ChatGPT for Data Mining
First things first, if you want to see the results, you can visit the website I made that shows events in Bremen, bremap.de (in German).
The idea#
I’ve had this idea for a long time, to find events like concerts, exhibitions, flea markets or sports events on websites of local event venues (theaters, museums, bars etc.) and display the results on a map.

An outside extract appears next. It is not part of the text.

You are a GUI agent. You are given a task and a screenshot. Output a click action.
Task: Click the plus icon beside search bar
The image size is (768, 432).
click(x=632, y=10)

I don’t know when exactly I had the idea, but every time I discovered an interesting event by chance, I thought to myself that there must be a better way for event discovery. There could be the most interesting events going on next door without you ever knowing. FOMO probably also plays a role here, but I’d like to think it’s more about inspiration and curiosity than the fear of missing out.
Getting the data#
Collecting a list of websites#
Getting the data is actually pretty simple thanks to OpenStreetMap, which has croud-sourced locations, all tagged with tags like “theater” or “museum” and often including a link to the website of the venue. Using that data, I was able to extract a list of websites that potentially have events.
Crawling event websites#
ScraPy was the way to go here, since it takes care of all the complicated stuff like concurrency, rate limiting and handling duplicate requests. Now I was able to save websites that potentially include event data. But how do we get the actual event data from here?
Extracting event data#
The first time I looked into it - before the days of ChatGPT - the options to implement this idea were actually pretty limited. The main difficulty is that venues display events in very different manners. You can have all kinds of lists, calendars, tables, just text or combinations of images and text, with very different styles of indicating the date and time as well.

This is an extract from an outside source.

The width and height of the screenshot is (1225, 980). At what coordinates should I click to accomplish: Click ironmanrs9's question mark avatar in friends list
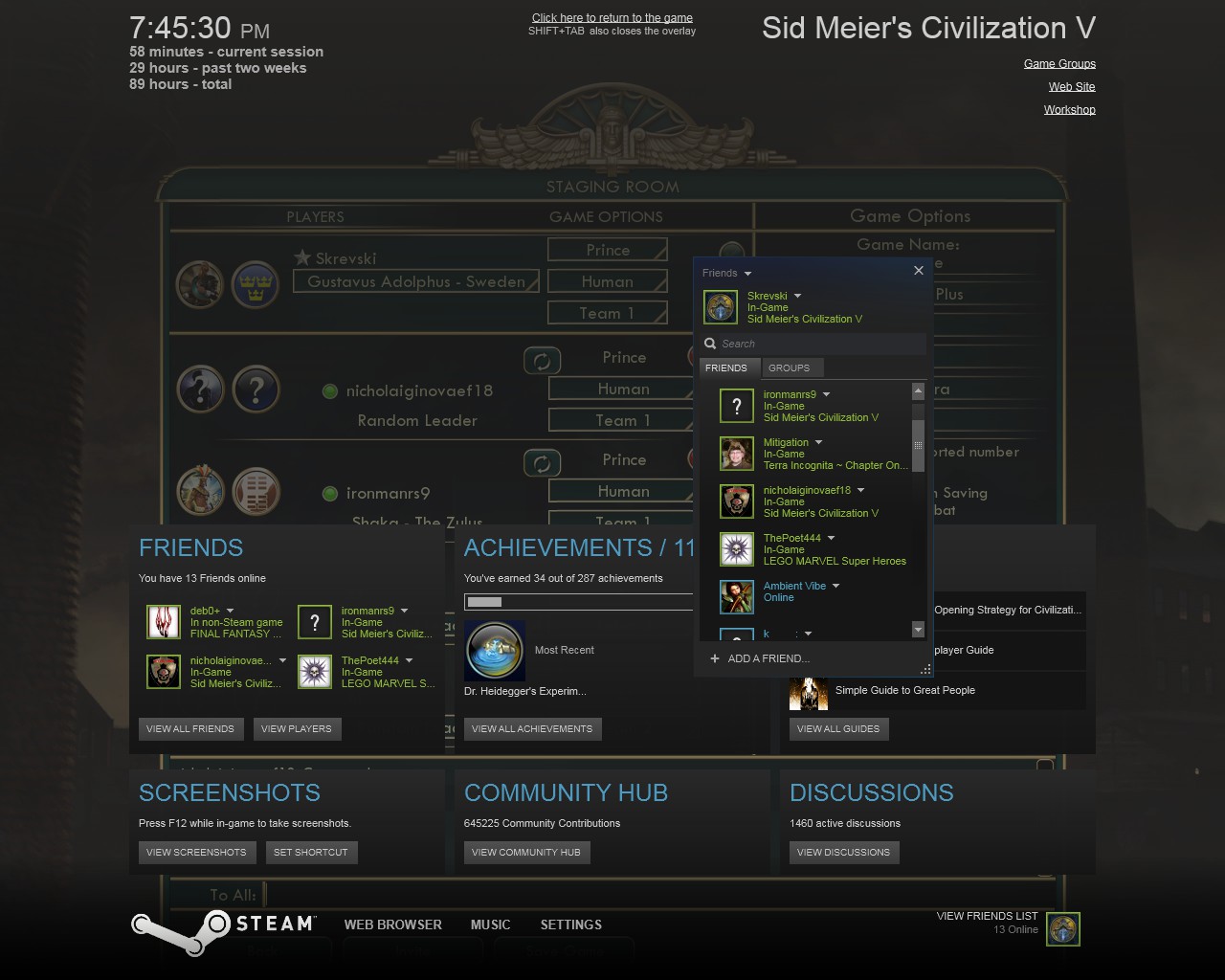pos(736,406)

Manually instructing a program on how to extract events for all the different websites was never an option, so I did some research into ML-powered approaches.
Research#
One attempt that stood out to me was the paper WebFormer: The Web-page Transformer for Structure Information Extraction (PDF link). The idea of using the HTML markup as a training goal seemed very promising and the examples that they showed in the paper seemed convincing:

The problem was that they never released a trained model, nor the dataset, so the whole approach unfortunately was a non-starter for me.
Another approach would have been to fine-tune an extractive model (like BERT) using supervised learning, which would mean having a large dataset with websites and the corresponding sequences with the relevant data. There are two problems with that approach: Firstly, I didn’t have that kind of dataset, and secondly, the target sequences like the date, time and name of the event would probably be dispersed throughout the page, meaning the model would have to return multiple sequences.
A third approach would be the classic NLP NER (named entity recognition) technique, using tools like scikit-learn. This could be used to tag the data in the document with suitable tags. First experiments weren’t promising though, and I quickly abandoned this approach.